Conflicts between employers and workers haven’t slowed down in 2023, which has already seen labour action by federal employees, B.C. port workers, autoworkers, grocery store employees and TVO staff, who entered their fifth week of job action on Sept. 21.
The key to restoring peace, the report says, is to tame inflation.
Sitting around a 40 year high, inflation in Canada has dramatically eroded purchasing power and raised the cost of living for most Canadians.
Across the country, unions have responded to the erosion of purchasing power by demanding higher pay for their members, often resorting to labour action such as strikes and walkouts.
In 2022, RBC reports, workers and union members collectively spent 160,000 work days on strike or locked out by their employers. And the rise in job actions hasn’t shown signs of slowing since then. As of July 2023, the number of work days not worked was up 25 per cent from the same period in 2022.
The report argues that recent wage gains are the highest they've ever been, which may be driving more labour groups to be more aggressive in their demands. According to data from Employment and Social Development Canada, first-year raises were up 7.1 per cent in July, the highest first-year rate adjustment we’ve seen since the early 1990’s.

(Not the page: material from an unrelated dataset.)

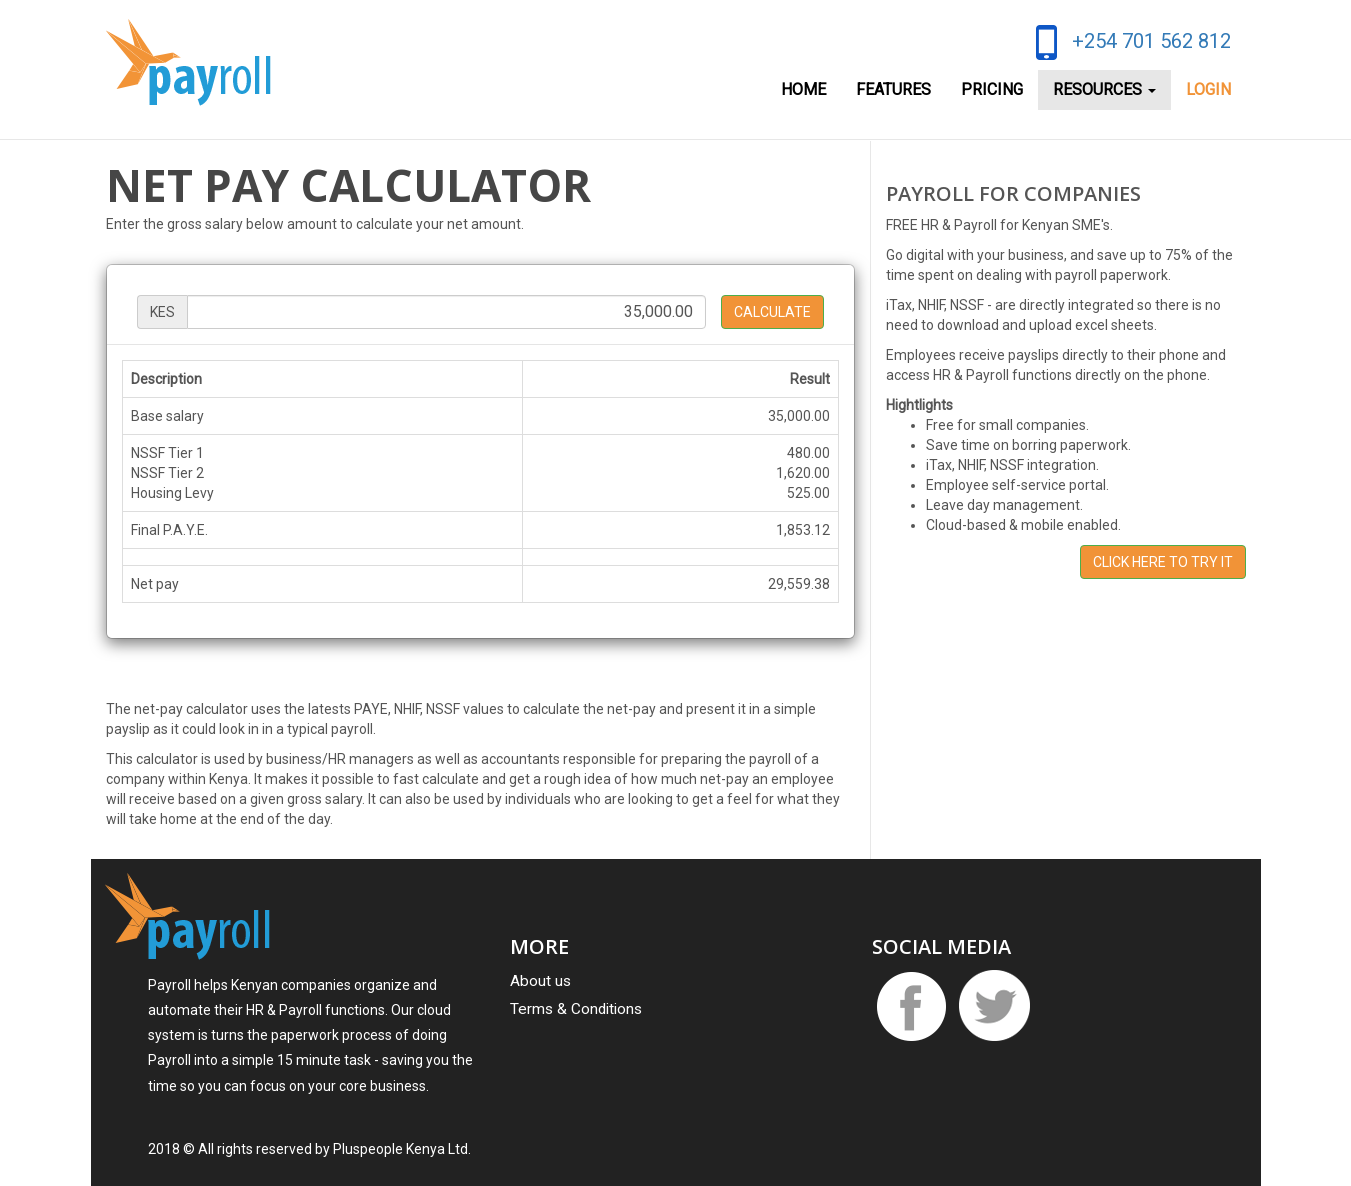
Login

However, unions have argued that employers are either locking large sums of money into long-term investments or enjoying record profits while short-changing labourers.
The Canadian Media Guild argued on Sept. 21 that the $17 million Ontario's public broadcaster invested last year in five-year GICs and Principal Protected Notes goes above and beyond what it should have tied up in long-term investments.
When wage negotiations broke down between B.C. port workers and the B.C. Maritime Employers Association (BCMEA) this summer, the International Longshore and Warehouse Union's Canada division said greedy shipping companies and terminal operators, not greedy port workers, were to blame for the conflict.
Citing a study published by Vancouver’s Centre for Future Work, the union argued six members of the BCMEA made more than $100 billion in profit in 2022 – up 1,500 per cent from 2019 – while longshore base wages in B.C. grew by less than 10 per cent over the same period.
Regardless of the reasons why negotiations between specific labour groups and employers in Canada have broken down, RBC predicts negotiations in general will increasingly hit walls as a weakening economy places more pressure on both labourers and employers.
"As the economy weakens, the ability of employers to acquiesce to firmer demands will diminish. And passing on higher operating costs (including wages) to customers will get harder," the report reads.
"As more labour contracts expire this year, taming inflation and bringing balance back to the country’s labour market will be key to restoring peace to labour relations in Canada."